Staying independent

Looking after your health and wellbeing

"I’d like to know how to stay healthy and well in my community."

Staying hydrated

Making sure your body is getting enough water is very important for maintaining good health, it:

  • removes waste products from your body in urine
  • lubricates your joints
  • transports nutrients around your body
  • controls your temperature
  • helps your skin look good.

Keeping hydrated

As a basic guide, you should aim to drink six to eight glasses of fluid a day. Water, lower fat milk and sugar-free drinks, including tea and coffee, all count!
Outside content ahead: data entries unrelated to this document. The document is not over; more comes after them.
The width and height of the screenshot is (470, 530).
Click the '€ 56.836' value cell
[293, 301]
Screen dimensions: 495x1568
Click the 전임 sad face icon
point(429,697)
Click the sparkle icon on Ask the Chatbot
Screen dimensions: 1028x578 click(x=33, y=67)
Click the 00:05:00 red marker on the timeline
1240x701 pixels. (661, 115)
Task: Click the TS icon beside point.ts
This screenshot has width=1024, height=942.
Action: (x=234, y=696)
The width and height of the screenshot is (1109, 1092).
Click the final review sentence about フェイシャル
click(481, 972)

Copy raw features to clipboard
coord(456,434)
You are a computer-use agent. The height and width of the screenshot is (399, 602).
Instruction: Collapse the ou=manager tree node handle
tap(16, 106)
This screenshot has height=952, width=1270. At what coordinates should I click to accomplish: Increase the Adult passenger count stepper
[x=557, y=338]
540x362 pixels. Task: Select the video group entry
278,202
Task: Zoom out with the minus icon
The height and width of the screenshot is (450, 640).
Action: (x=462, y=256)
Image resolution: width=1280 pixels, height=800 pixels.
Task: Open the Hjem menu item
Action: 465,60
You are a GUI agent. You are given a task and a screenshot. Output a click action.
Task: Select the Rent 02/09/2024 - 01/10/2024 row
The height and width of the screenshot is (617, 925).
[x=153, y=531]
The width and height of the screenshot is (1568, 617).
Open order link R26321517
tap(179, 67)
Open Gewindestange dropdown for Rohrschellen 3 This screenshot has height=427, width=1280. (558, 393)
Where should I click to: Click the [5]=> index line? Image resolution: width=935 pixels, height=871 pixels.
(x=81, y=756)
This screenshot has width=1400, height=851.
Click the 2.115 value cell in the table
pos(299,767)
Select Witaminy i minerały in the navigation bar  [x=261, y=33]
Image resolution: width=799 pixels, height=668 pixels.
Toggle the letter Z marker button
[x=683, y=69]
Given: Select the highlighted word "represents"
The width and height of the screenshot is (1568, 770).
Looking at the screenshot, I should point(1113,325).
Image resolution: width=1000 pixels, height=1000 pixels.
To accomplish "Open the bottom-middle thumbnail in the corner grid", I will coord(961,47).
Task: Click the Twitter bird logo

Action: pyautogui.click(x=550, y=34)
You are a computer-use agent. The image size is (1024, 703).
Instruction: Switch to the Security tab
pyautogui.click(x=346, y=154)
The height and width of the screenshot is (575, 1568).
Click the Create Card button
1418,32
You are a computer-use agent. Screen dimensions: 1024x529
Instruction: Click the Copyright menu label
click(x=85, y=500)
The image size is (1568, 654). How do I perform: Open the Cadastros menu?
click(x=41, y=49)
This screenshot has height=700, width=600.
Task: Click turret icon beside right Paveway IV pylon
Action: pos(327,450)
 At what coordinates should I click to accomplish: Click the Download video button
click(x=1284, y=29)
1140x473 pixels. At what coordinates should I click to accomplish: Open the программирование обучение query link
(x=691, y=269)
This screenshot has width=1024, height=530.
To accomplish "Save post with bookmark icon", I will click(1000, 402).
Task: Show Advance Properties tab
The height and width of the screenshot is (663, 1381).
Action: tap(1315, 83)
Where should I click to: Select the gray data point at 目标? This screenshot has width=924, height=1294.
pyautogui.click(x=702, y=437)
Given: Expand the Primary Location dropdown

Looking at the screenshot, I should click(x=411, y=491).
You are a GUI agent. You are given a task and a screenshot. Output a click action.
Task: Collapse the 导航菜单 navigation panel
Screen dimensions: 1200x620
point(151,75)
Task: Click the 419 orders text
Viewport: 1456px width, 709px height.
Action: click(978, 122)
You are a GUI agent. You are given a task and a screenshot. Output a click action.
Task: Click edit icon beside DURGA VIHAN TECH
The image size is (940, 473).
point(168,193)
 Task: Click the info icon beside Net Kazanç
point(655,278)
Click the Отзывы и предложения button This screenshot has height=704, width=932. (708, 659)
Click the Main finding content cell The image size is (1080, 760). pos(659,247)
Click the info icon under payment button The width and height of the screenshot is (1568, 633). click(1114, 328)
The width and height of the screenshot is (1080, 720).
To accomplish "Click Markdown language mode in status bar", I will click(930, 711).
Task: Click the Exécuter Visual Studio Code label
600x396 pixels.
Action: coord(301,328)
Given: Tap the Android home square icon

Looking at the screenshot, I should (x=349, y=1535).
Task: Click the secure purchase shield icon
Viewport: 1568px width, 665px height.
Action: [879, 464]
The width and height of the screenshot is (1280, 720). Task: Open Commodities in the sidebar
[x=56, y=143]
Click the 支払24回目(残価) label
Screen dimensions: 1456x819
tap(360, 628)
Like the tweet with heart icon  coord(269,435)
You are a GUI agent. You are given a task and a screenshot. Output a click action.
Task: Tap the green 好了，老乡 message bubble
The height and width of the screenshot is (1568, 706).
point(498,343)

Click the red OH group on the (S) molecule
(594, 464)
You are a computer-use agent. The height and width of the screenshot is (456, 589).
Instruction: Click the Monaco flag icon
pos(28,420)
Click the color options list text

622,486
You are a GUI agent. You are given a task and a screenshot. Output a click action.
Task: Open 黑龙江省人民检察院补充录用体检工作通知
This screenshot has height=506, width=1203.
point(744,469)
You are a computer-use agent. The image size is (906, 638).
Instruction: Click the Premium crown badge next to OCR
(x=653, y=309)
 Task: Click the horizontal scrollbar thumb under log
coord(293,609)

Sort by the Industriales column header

The amount you should drink can vary from person to person depending on things like your:

  • age – your body stores less water as you get older and your kidneys don’t work as well as they used to.
  • level of physical activity – the more exercise you do, the more you need to drink.
  • environment – you need to drink more if it's hot and you're sweating a lot or if you’re in a warm house or office with either central heating or air conditioning. Both air conditioning and central heating can dry the air.

You can find out more about water, drinks and your health on the NHS website.


If your body loses more fluids than you take in, you can become dehydrated. If this is not treated, it can get worse and become a serious problem.

Signs that you are dehydrated

You could be dehydrated if you:

  • are feeling thirsty
  • have dark yellow, strong smelling pee
  • feel dizzy, lightheaded or tired
  • have a dry mouth, eyes or lips
  • pee small amounts, and fewer than four times a day.

You can find out more about dehydration, including how to treat or reduce the risk of it, on the NHS website.